すでに京都を離れて40年数年。雪深い長野に暮らす間に還暦を迎えたのは数年前。その年、懐かしい友人Sと還暦同窓会と称して、京都で再会することにした。今は、彼も京都在ではなく、二人して青春時代へタイムトリップするかのように京都で待ち合わせしたのである。互いの風采や懐かしい街の変化に時の流れを感じつつも、暫くのうちにすっかり時間の隔たりを忘れてしまった。

僕らの青春時代は、もちろんジャズ喫茶全盛期で、当時、日中はよくジャズ喫茶巡りをしていた。僕らは、同じように日中はジャズ喫茶巡りを敢行したのだが、現存するのはY屋さんだけで寂しい気持ちが胸を打ったのも束の間、夕方になってあの夜明かしをしたジャズバーMrikaの灯りを見つけた時は尋常でない気持ちがこみ上げた。そして、あの頃と同じようにそのバーで二人してボトルを開けた。

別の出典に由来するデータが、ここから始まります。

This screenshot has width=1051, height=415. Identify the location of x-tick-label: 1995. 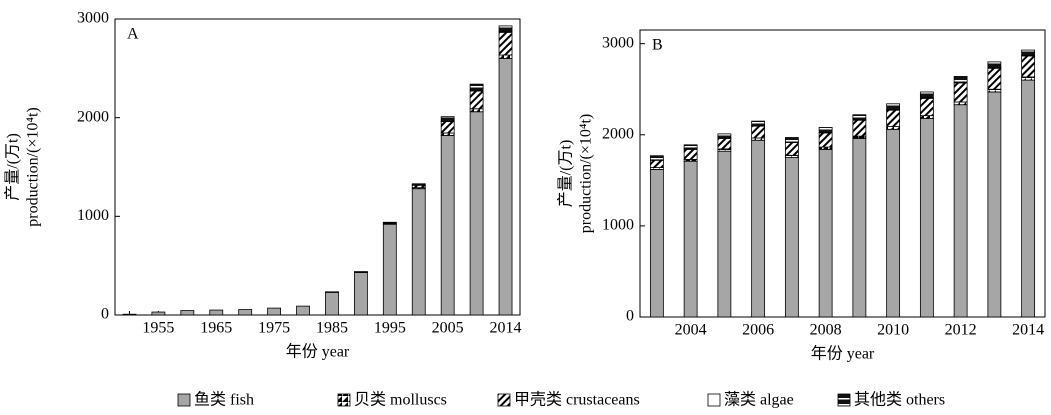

店主は変わっていたが、変わらぬMrikaの佇まいが還暦の僕らには優しく、40数年を超えてその夜もジム・ホールとアート・ファーマーのレコードが迎えてくれた。さすがに夜明かしまではしなかったが、数年経った今も、旧友と飲んだ美味しい酒の味、青春時代を共にした場所で飲んだ喜びには言葉にできない想いがある。

また、京都へタイムトリップしにゆこう。

きっと、あのジャズバーが僕らを待っていてくれる。

 

(注)この物語は京都ジャズ喫茶マップ制作にあたり提供されたエピソードを種にした筆者による完全な妄想である。